Come l'automazione robotica e gli adesivi digitali stanno ridefinendo la produzione di abbigliamento
Il settore dell'abbigliamento sta subendo una rivoluzione grazie all'automazione robotica e agli adesivi digitali. Aziende come CreateMe stanno sostituendo la cucitura tradizionale con l'assemblaggio basato su adesivi, che è più veloce e meno dipendente da manodopera qualificata. Questa nuova tecnologia consente una produzione localizzata e su richiesta, riducendo in modo significativo l'impatto ambientale del settore e promuovendo un futuro più sostenibile.

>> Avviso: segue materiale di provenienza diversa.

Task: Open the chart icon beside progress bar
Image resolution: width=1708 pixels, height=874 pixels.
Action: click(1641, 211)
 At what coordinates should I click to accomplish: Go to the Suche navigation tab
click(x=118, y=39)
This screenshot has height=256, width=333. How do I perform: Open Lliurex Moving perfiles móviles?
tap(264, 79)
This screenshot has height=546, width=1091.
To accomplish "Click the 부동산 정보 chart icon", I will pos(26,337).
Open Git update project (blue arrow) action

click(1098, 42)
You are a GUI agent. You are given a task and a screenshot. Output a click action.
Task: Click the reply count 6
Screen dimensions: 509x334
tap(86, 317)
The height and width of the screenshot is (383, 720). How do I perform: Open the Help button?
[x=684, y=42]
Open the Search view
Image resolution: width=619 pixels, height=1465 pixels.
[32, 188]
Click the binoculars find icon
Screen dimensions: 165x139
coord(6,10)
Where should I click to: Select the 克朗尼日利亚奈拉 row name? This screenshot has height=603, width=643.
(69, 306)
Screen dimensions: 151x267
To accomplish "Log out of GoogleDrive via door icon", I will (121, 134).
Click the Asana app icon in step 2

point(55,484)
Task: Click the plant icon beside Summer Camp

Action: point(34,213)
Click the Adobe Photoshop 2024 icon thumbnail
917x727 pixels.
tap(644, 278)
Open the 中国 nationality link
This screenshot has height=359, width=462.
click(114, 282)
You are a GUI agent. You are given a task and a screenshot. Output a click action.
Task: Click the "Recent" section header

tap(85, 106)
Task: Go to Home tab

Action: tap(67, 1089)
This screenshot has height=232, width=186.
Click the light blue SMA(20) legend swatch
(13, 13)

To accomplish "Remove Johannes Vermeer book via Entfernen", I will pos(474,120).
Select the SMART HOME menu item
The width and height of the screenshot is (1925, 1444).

Per decenni, l'industria dell'abbigliamento si è basata su una catena di approvvigionamento globale complessa, alimentata dal lavoro manuale. Il ronzio delle macchine da cucire è la colonna sonora per eccellenza della produzione di moda. Tuttavia, questo modello tradizionale sta cedendo sotto il peso delle esigenze moderne: la necessità di velocità, sostenibilità e manodopera qualificata. Mentre l'industria è alle prese con un significativo deficit di competenze, un elevato turnover del personale e il costo ambientale della sovrapproduzione, emerge una nuova domanda: e se potessimo realizzare capi di abbigliamento senza un solo punto di cucitura?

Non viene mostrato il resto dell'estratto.